[Task to carry out] Take each line of the entries below that contains "agent" and copy it.

════════

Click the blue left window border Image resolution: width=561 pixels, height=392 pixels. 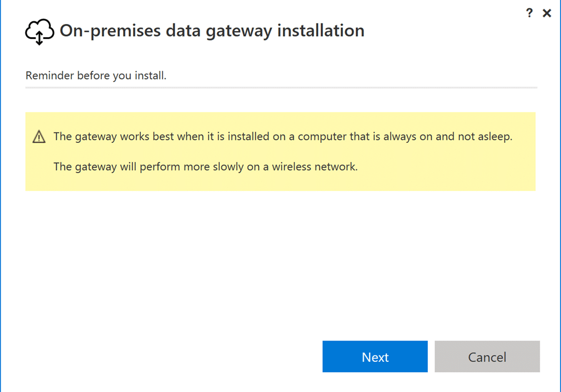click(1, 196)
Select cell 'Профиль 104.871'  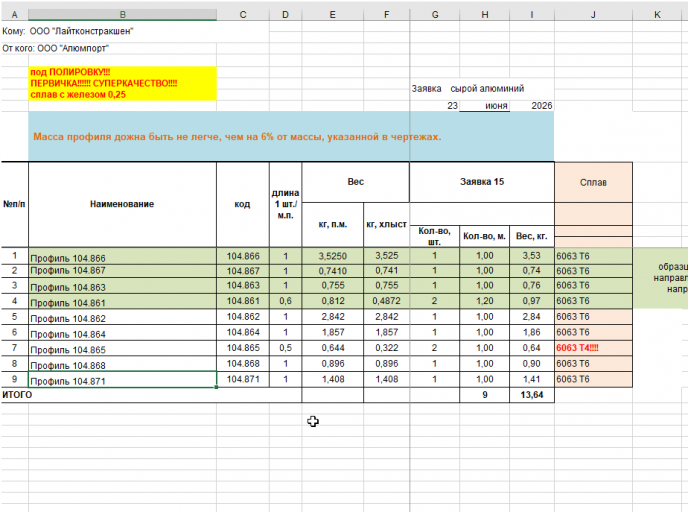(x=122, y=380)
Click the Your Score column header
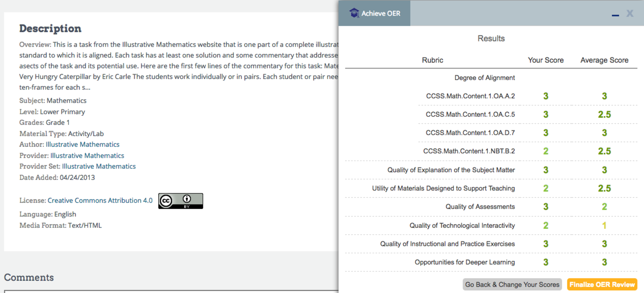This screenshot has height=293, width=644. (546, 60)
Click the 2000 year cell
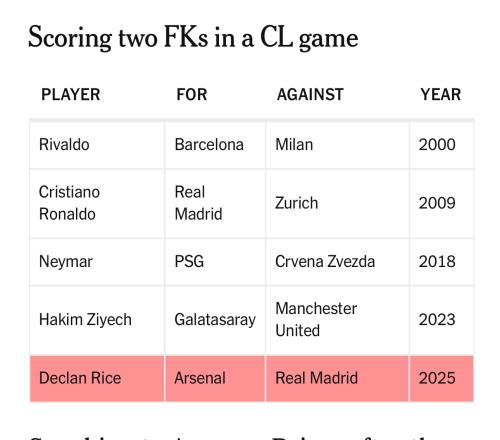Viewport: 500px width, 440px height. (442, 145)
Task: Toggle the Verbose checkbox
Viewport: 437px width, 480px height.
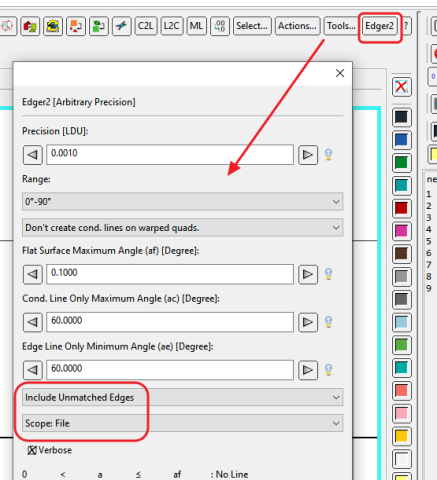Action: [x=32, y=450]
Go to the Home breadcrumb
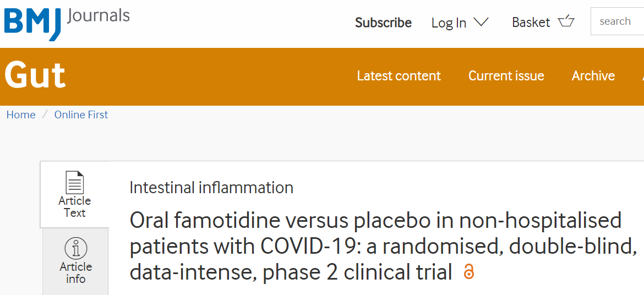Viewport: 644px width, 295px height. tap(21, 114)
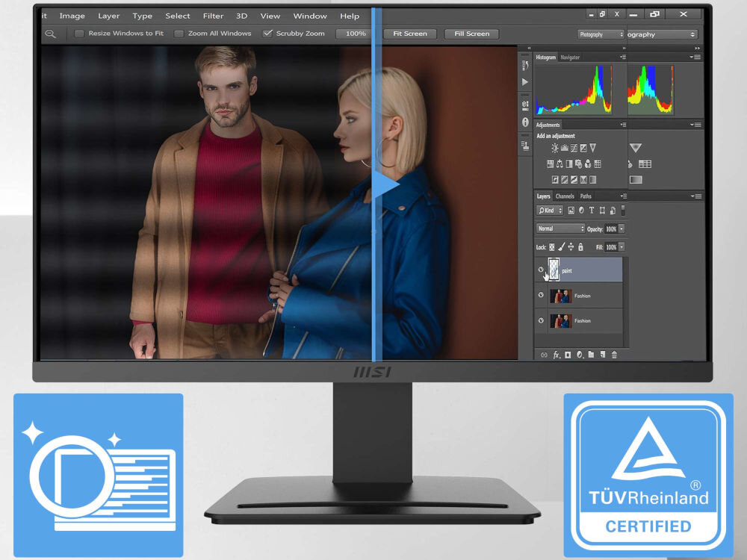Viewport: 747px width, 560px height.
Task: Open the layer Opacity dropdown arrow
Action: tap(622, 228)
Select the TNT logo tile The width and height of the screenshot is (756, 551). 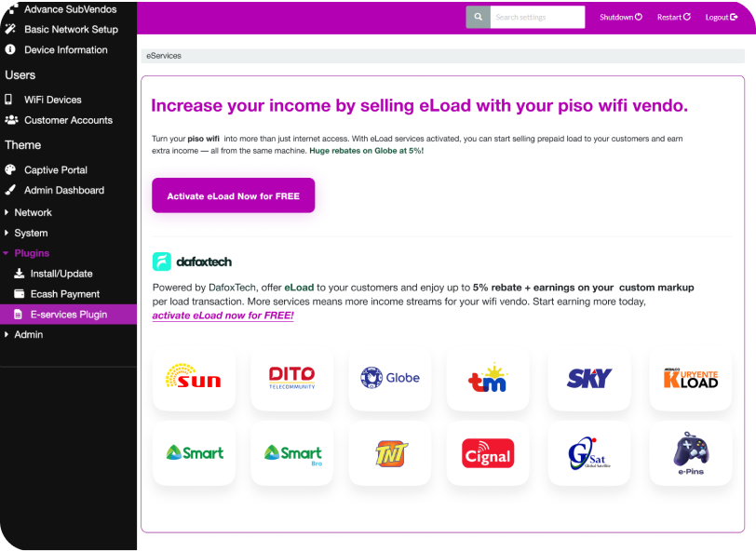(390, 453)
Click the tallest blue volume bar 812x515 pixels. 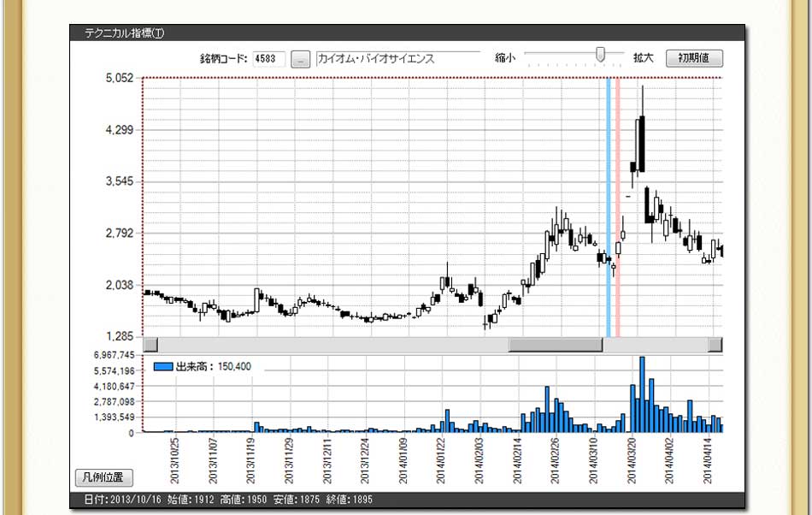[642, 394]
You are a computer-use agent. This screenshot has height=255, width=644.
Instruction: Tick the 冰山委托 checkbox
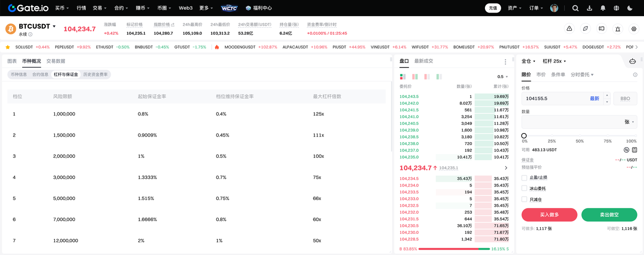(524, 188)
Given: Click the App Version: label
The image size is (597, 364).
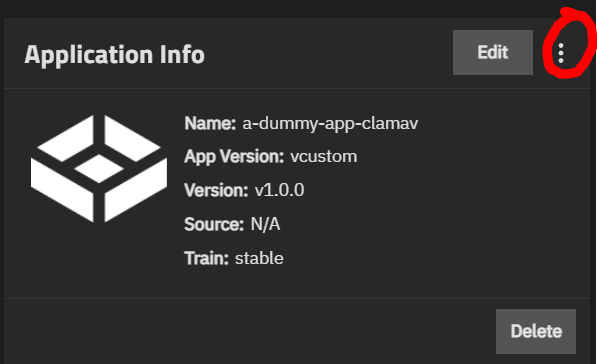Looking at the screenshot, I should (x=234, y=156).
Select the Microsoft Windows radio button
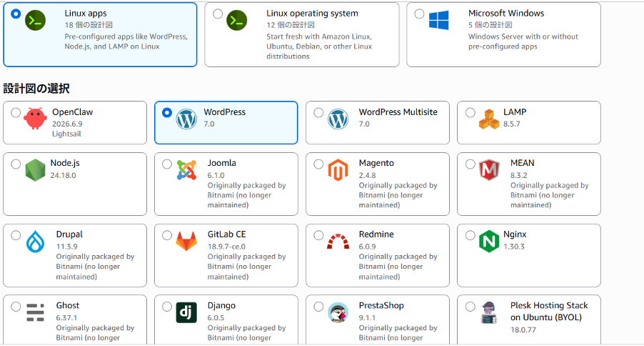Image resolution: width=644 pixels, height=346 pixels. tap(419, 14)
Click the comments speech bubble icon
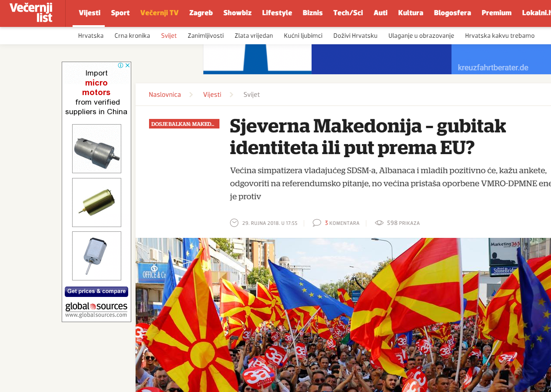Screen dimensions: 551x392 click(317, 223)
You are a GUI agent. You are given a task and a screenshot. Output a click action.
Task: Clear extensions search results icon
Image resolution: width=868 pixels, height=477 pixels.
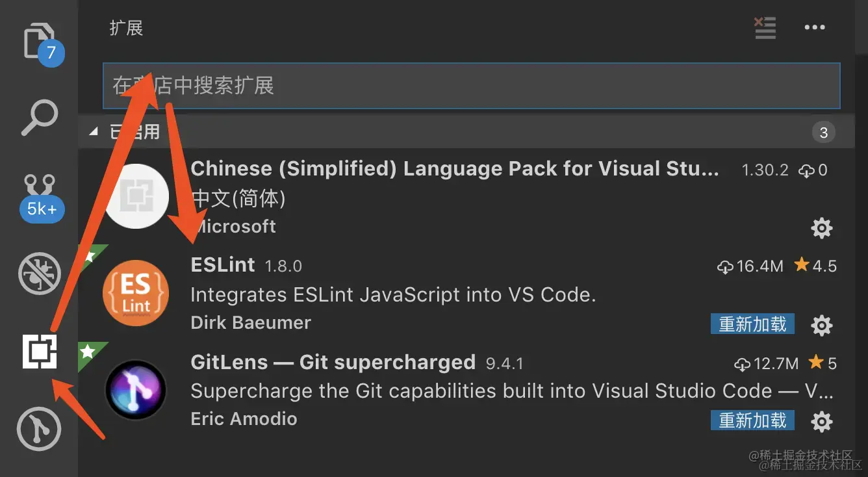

════════

[Task answer]
You are a computer-use agent. This screenshot has height=255, width=644.
You are a GUI agent. You are given a task and a screenshot. Output a click action.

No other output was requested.